#### [Aim 1]
Using the forum thread on getting from Rhode Island to New Haven, decide whether each statement below agrees with it: (a) taking the train costs the first poster $28 each way; (b) the first poster lives about an hour's drive from the Kingston Amtrak Station; (c) service from New London on the Shore Line East commuter train is described as fairly limited. For each, answer yes or no and quote the deciding words.

#### [Selected excerpt]
# Rhode Island To New Haven?



## nocTurnal (Feb 8, 2013)

Hi everyone.

I want to go down to *New Haven* next week. I don't like driving for long distances on highways. Once I get to the one hour mark I'm done. I live about a 20 minute drive from the Kingston Amtrak Station. It costs me $28 each way ($56 total) to take the train compared to $20 in gas R/T by car. Do you guys know of any other way of getting down there? It's a shame Greyhound or MegaBus don't make a stop there on the way to NYC.

Is there a way that I can drive part of the way and then take a bus for the rest of the way? I've done some google searching but can't find anything yet. Could I drive to Westerly or Mystic and *catch a bus to New Haven*? Any help would be appreciated.

- nocTurnal


----------



## fairviewroad (Feb 8, 2013)

If you're willing to drive as far as New London, there's always the Shore Line East commuter train:

http://www.shorelineeast.com/service_info/schedules.php

Service from New London is fairly limited, however, so it may not be an option unless you want to drive

as far as Old Saybrook, at which point you may as well drive the entire way to New Haven.


----------



## the_traveler (Feb 8, 2013)

I agree, there is no other choice than Amtrak unless you drive to New London (which I think has 1 train) or Old Saybrook to take Shoreline East to New Haven.


----------



## nocTurnal (Feb 8, 2013)

fairviewroad said:


> If you're willing to drive as far as New London, there's always the Shore Line East commuter train:
> http://www.shorelineeast.com/service_info/schedules.php
> 
> Service from New London is fairly limited, however, so it may not be an option unless you want to drive
> ...

#### [Aim 2]
Copy out the lines of the entries exactly, starting with the line that contains "Given: Click swap arrows next to Jock Landale" and going on through the last line of the entries, both included.

#### [Input]
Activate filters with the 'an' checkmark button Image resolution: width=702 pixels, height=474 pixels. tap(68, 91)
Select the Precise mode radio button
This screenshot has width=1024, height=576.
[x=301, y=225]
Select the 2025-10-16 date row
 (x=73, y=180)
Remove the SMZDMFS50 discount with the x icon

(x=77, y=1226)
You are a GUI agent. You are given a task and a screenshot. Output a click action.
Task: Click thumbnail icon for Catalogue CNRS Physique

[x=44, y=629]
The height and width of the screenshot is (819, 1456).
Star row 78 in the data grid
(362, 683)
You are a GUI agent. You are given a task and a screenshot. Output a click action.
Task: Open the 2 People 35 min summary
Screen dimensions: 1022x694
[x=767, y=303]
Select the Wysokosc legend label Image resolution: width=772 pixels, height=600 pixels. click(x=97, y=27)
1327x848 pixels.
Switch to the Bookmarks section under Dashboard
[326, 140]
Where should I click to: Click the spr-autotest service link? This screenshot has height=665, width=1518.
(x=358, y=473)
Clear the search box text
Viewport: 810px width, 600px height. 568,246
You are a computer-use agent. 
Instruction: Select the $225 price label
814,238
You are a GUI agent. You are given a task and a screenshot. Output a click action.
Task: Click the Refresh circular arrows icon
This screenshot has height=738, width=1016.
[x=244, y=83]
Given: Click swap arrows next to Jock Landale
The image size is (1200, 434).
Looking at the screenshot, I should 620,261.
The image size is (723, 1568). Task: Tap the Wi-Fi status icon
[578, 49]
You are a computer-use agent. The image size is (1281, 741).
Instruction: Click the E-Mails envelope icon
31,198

#### [Answer 1]
(a) Yes: "It costs me $28 each way ($56 total) to take the train"
(b) No: "I live about a 20 minute drive from the Kingston Amtrak Station."
(c) Yes: "Service from New London is fairly limited"

#### [Answer 2]
Given: Click swap arrows next to Jock Landale
The image size is (1200, 434).
Looking at the screenshot, I should 620,261.
The image size is (723, 1568). Task: Tap the Wi-Fi status icon
[578, 49]
You are a computer-use agent. The image size is (1281, 741).
Instruction: Click the E-Mails envelope icon
31,198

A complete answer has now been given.